L’entreprise réalise 60 % de son chiffre d’affaires à l’étranger, pour un total de 6,5 millions d’euros. "L’image du café parisien avec ses chaises bistrots est très forte dans le monde entier. Le marché du luxe et de la décoration est en baisse, mais nous avons réussi à maintenir notre activité en 2025. Je pense que 2026 sera une année de reprise", note le dirigeant.
Cap sur le marché américain
Maison Drucker prévoit d’augmenter ses exportations, notamment aux États-Unis, où elle est déjà présente. Le chiffre d’affaires y a doublé en quatre ans grâce au bouche-à-oreille. "Si nous nous appuyons sur un réseau de distribution dans une vingtaine de grandes villes, nous pouvons envisager 10 points de croissance supplémentaires dans les 3 à 4 ans", précise Bruno Dubois.
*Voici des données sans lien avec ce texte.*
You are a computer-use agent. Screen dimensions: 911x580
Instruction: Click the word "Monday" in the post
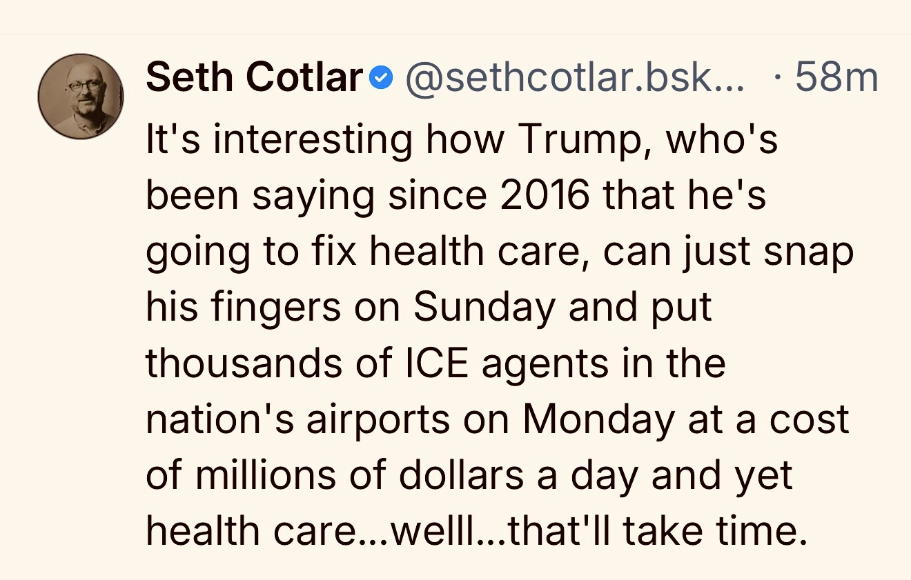[x=598, y=419]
Le marché américain est "le plus verrouillé au monde", mais les discussions sont avancées. Une décision pourrait intervenir au premier trimestre 2026, avec des résultats commerciaux attendus au deuxième trimestre.
Une production française et indonésienne
Maison Drucker produit 15 000 à 30 000 chaises et 3 000 à 4 000 tables par an. Une partie de la fabrication reste en France, sur le site de Venette, mais une grande partie est réalisée en Indonésie, où l’entreprise s’est associée à un atelier local. "C’est le pays du rotin, ils ont un savoir-faire exceptionnel. Quand j’ai repris Maison Drucker en 2006, en redressement judiciaire, c’était le seul moyen de relancer l’entreprise", explique Bruno Dubois. Le prix de revient en France est supérieur au prix de vente, mais l’atelier local permet de maintenir le savoir-faire et la tradition. L’entreprise accepte cette perte, compensée par la marge positive réalisée en Indonésie.